I know too many things. Apparently that’s a problem.

I started with PHP. Then spent years in the JVM world — Scala, Java, building distributed systems. Did backend, DevOps, CI/CD, built frontends with React and Vue. Now I’m deep into TypeScript, serverless, and cloud infrastructure.

I could pick up Go or Python on any project — learning new tools has never been the hard part. The hard part is convincing someone to let you in the door.

But try explaining that to an ATS.

You find a great position. You read the description and think — I’ve done this. The architecture, the scale, the kind of problems they’re solving. You’ve been there. Maybe not in this exact language, but you know how to build this.

But the listing says “Go required.” Your last two years say TypeScript. You apply anyway. You don’t get the call.

I get it — recruiters have 200 resumes to review. They need filters. But the filters are keyword-shaped, and people aren’t.

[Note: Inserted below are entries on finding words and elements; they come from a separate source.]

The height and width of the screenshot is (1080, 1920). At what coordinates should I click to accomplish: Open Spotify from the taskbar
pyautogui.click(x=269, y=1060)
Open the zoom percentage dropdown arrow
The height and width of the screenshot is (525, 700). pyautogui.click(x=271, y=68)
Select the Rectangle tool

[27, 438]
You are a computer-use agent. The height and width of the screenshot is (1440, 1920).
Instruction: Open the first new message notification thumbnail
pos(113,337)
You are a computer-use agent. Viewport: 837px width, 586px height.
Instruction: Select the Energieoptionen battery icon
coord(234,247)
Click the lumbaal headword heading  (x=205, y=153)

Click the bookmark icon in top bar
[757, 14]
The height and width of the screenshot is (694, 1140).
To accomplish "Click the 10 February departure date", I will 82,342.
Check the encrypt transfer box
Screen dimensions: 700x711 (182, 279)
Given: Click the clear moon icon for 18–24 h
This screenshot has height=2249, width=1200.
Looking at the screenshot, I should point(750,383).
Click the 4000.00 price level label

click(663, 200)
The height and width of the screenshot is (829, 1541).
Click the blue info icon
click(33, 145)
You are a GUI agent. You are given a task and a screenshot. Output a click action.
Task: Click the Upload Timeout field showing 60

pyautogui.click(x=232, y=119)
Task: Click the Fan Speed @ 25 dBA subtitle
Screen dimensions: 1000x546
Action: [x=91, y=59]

I think the system rewards narrow specialists and punishes curiosity.

Section titled “I think the system rewards narrow specialists and punishes curiosity.”

You’re either “a Go developer” or “a React developer.” If you’re both — you’re neither. And if you’ve been five things over fifteen years — good luck fitting that into a keyword match.

The irony is — the best engineers I’ve worked with were exactly like this. Curious, cross-functional, able to jump between layers of the stack. But that profile doesn’t survive a 6-second resume scan.

I can’t change the system. But I can engineer my way around it. That’s exactly what I’m building.